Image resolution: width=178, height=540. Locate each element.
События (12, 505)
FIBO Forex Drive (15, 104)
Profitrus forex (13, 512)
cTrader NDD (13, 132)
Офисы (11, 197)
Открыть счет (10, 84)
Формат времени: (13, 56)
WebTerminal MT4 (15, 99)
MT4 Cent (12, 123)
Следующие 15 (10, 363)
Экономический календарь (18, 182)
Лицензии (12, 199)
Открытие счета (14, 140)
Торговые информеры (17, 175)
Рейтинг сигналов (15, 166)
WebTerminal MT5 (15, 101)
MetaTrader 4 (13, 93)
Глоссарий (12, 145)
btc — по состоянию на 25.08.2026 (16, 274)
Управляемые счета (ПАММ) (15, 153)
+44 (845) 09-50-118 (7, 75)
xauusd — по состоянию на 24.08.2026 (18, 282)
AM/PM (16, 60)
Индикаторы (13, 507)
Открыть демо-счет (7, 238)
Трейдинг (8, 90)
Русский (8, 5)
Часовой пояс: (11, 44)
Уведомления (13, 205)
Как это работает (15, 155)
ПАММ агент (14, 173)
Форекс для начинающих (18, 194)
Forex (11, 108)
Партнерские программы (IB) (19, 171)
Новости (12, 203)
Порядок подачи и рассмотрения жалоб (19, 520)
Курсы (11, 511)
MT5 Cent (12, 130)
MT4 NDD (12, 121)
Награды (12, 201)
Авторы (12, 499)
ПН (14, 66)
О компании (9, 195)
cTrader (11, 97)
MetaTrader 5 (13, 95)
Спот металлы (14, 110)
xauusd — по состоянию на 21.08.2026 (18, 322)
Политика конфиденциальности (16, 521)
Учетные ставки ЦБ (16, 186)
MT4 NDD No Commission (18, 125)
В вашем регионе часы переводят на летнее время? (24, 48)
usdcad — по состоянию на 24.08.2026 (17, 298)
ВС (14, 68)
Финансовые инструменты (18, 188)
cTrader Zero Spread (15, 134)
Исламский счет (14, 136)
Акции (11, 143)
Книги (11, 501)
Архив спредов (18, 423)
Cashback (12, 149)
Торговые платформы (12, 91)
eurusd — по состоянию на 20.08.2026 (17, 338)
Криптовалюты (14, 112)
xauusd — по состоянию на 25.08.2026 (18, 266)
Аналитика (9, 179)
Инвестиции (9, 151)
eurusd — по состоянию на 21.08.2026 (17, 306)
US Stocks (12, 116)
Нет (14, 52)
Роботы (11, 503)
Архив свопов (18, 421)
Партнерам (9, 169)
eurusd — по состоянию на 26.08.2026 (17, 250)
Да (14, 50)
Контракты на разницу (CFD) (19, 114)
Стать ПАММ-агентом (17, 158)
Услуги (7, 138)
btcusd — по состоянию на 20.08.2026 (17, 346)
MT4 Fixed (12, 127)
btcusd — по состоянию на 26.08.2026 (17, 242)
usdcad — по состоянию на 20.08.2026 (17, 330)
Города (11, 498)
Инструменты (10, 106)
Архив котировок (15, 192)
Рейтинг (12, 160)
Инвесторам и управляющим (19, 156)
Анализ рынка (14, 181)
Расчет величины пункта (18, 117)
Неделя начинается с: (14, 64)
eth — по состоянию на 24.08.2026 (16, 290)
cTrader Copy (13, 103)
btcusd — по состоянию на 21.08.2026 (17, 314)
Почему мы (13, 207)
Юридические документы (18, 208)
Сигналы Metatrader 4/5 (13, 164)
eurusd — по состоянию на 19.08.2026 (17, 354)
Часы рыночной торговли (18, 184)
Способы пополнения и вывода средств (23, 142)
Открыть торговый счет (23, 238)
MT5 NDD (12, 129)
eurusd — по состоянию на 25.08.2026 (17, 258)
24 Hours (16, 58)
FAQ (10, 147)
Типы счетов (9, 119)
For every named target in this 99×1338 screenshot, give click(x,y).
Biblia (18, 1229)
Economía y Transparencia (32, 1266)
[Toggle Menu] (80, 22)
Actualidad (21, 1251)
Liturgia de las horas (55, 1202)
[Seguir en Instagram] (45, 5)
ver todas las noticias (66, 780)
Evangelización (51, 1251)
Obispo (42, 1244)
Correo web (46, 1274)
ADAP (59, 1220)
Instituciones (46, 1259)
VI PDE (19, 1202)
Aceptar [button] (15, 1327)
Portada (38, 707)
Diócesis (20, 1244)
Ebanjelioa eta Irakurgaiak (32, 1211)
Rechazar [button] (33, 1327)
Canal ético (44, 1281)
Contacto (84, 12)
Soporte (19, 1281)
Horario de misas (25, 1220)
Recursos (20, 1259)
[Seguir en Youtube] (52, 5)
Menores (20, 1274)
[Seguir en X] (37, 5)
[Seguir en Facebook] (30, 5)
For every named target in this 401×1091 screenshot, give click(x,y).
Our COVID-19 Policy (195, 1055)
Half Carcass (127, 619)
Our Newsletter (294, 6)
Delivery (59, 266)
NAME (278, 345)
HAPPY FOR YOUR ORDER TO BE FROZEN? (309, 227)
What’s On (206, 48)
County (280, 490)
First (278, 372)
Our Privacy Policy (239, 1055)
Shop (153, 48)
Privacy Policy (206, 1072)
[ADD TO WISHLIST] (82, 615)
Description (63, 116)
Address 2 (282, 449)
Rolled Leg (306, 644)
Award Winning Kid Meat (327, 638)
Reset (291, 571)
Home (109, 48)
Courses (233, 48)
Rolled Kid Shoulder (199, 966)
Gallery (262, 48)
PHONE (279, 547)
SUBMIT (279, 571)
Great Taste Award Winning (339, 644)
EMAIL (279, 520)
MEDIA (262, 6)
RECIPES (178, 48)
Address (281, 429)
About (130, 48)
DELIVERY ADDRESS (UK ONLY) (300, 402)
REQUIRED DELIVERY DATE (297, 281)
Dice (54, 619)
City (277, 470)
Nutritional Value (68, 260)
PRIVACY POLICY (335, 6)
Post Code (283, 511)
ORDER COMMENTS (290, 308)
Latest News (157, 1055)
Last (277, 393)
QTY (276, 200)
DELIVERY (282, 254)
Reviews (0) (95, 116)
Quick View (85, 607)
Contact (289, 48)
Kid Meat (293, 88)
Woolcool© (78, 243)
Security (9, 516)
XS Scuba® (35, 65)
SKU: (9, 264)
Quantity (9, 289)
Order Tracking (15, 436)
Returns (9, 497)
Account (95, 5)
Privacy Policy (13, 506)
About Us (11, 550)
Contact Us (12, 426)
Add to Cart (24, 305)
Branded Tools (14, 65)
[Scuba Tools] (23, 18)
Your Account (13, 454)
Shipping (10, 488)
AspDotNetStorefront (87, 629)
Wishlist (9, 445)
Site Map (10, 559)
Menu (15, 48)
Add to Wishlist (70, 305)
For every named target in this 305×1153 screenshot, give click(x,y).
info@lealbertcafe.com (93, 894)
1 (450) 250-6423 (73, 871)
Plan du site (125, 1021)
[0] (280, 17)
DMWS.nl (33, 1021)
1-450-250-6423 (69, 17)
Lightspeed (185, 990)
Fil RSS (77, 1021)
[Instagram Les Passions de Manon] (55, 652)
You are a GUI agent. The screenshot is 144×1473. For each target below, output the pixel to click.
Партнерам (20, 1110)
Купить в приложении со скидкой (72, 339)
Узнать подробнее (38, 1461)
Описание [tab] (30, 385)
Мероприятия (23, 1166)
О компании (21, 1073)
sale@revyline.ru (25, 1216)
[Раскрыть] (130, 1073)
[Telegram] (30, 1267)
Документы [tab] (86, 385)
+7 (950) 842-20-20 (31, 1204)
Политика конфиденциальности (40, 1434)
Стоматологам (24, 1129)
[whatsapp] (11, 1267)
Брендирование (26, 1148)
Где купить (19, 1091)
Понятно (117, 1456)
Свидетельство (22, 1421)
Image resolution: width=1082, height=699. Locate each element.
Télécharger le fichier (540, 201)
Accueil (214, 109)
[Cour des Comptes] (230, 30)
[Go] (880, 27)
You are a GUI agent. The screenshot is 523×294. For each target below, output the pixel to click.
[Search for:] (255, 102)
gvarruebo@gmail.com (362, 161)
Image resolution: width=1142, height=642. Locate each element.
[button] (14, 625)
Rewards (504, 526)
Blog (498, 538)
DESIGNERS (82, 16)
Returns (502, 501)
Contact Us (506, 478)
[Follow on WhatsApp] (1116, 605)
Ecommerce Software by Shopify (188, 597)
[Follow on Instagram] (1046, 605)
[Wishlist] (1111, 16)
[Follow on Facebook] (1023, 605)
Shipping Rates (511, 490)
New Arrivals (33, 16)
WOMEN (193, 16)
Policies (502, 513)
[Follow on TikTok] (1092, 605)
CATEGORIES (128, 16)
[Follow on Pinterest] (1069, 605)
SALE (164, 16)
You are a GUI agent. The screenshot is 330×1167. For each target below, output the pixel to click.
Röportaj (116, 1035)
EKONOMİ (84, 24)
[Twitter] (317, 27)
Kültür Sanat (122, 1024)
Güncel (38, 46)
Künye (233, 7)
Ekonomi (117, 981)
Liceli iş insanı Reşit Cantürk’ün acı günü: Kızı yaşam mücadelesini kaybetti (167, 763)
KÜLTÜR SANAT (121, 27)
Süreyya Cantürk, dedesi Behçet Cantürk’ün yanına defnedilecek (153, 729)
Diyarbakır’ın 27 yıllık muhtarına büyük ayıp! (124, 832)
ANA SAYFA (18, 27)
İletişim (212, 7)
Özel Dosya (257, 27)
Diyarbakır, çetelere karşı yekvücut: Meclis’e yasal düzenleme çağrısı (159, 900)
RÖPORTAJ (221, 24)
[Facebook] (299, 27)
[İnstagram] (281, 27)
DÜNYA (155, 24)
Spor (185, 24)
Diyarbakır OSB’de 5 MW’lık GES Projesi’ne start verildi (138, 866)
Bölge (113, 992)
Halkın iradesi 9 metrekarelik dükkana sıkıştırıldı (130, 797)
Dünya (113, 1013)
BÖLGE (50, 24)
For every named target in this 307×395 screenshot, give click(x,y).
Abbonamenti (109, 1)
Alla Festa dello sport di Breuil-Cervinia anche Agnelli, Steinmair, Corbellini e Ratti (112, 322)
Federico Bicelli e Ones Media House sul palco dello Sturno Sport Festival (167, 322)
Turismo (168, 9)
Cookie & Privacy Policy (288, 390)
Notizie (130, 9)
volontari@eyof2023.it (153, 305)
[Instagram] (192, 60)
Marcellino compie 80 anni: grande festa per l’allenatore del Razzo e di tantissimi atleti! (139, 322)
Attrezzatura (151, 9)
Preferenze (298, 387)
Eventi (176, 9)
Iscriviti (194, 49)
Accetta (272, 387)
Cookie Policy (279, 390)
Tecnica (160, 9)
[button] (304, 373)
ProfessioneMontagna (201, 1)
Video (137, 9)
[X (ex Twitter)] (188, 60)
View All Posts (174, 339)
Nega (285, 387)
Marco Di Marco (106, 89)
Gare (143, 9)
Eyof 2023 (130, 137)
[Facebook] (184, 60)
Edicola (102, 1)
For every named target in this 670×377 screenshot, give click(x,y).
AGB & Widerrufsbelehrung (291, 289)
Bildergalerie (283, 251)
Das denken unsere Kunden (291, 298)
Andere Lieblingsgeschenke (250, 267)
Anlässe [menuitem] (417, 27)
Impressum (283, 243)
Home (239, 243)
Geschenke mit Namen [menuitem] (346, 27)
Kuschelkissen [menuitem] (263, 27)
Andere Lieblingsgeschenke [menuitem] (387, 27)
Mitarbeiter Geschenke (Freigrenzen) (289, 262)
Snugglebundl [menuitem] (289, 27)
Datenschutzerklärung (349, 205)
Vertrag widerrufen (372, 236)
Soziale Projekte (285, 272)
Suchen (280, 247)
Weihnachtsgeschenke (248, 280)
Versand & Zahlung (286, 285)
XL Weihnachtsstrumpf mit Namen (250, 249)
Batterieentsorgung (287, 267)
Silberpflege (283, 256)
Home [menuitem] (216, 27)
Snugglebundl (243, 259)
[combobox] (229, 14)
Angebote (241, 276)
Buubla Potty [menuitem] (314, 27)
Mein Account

+--

**Directions for this task:** Rewrite the listing as a numbered list from the line with "Notizie (130, 9)" to the line with "Soziale Projekte (285, 272)", including both, and leave out any blank lines.

**Task answer:**
1. Notizie (130, 9)
2. volontari@eyof2023.it (153, 305)
3. [Instagram] (192, 60)
4. Marcellino compie 80 anni: grande festa per l’allenatore del Razzo e di tantissimi atleti! (139, 322)
5. Attrezzatura (151, 9)
6. Preferenze (298, 387)
7. Eventi (176, 9)
8. Iscriviti (194, 49)
9. Accetta (272, 387)
10. Cookie Policy (279, 390)
11. Tecnica (160, 9)
12. [button] (304, 373)
13. ProfessioneMontagna (201, 1)
14. Video (137, 9)
15. [X (ex Twitter)] (188, 60)
16. View All Posts (174, 339)
17. Nega (285, 387)
18. Marco Di Marco (106, 89)
19. Gare (143, 9)
20. Eyof 2023 (130, 137)
21. [Facebook] (184, 60)
22. Edicola (102, 1)
23. For every named target in this 670×377 screenshot, give click(x,y).
24. AGB & Widerrufsbelehrung (291, 289)
25. Bildergalerie (283, 251)
26. Das denken unsere Kunden (291, 298)
27. Andere Lieblingsgeschenke (250, 267)
28. Anlässe [menuitem] (417, 27)
29. Impressum (283, 243)
30. Home (239, 243)
31. Geschenke mit Namen [menuitem] (346, 27)
32. Kuschelkissen [menuitem] (263, 27)
33. Andere Lieblingsgeschenke [menuitem] (387, 27)
34. Mitarbeiter Geschenke (Freigrenzen) (289, 262)
35. Snugglebundl [menuitem] (289, 27)
36. Datenschutzerklärung (349, 205)
37. Vertrag widerrufen (372, 236)
38. Soziale Projekte (285, 272)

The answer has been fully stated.